Anti-Aβ immunotherapies such as aducanamab, donanemab, and lecanemab are either approved or awaiting approval for the treatment of Alzheimer’s disease (AD). While these agents hold great promise for the future of dementia treatment, their broad acceptance and use is hindered by significant concerns regarding safety. Almost two decades ago, our group and others first described microhemorrhages in the brains of transgenic mice resulting from anti-Aβ immunotherapy. Since then, a substantial number of anti-Aβ clinical trial subjects were also affected by vasogenic edema.
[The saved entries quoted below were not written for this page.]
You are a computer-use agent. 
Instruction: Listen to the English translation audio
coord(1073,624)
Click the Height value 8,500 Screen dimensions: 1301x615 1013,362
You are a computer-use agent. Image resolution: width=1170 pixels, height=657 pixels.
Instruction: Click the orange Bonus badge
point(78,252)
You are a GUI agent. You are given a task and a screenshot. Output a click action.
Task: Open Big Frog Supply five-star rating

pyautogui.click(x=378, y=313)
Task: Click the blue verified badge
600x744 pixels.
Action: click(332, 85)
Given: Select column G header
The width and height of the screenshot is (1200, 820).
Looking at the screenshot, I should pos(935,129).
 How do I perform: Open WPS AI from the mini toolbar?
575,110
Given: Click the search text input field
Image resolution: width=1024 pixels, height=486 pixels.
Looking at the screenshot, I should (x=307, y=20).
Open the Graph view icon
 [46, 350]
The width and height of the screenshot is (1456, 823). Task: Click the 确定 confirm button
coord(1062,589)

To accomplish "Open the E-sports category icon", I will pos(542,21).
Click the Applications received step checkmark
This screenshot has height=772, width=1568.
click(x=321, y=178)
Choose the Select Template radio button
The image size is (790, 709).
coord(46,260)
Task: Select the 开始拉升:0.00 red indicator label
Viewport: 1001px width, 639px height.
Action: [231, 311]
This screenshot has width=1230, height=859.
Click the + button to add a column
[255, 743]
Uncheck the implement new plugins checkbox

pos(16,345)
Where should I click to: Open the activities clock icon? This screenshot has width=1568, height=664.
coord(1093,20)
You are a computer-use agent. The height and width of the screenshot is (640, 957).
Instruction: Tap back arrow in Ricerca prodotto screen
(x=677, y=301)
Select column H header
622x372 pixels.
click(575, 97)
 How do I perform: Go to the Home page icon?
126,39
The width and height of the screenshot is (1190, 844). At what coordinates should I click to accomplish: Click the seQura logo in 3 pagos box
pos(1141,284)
Re-defined as amyloid-related imaging abnormalities (ARIA) of the edema- (ARIA-E) or hemorrhagic- (ARIA-H) types, ARIA events occurred in a third of aducanamab trial participants and remain a major concern surrounding the use of anti-Aβ immunotherapy. We will test the novel hypothesis that anti-Aβ immunotherapy triggers ARIA through inflammatory sequelae involving activation of the matrix metalloproteinase MMP9, degrading tight junction/basement membranes of vasculature inducing ARIA. Equipped with new technologies not available to us two decades ago (i.e. 7T MRI, intravital two-photon imaging, and single cell transcriptomics), we are poised to reveal mechanistic cause-and-effect relationships between Aβ-immunotherapy, MMP9, and ARIA-H using novel humanized Aβ mouse models (i.e. hAβ and hAβSAA mice). We propose using these novel mouse models to evaluate cellular, molecular, and functional changes resulting from immunotherapy using the antibody 3D6; a murine monoclonal antibody with an epitope like that of aducanamab. We propose three specific aims to test out hypothesis: Specific Aim 1: Define neurovascular and neuroimmune responses to Aβ immunotherapy in the humanized-Aβ mouse model. Specific Aim 2: Determine the role of MMP9 in ARIA development resulting from Aβ immunotherapy. Specific Aim 3: Evaluate the potential of MMP9 inhibition to eliminate ARIA.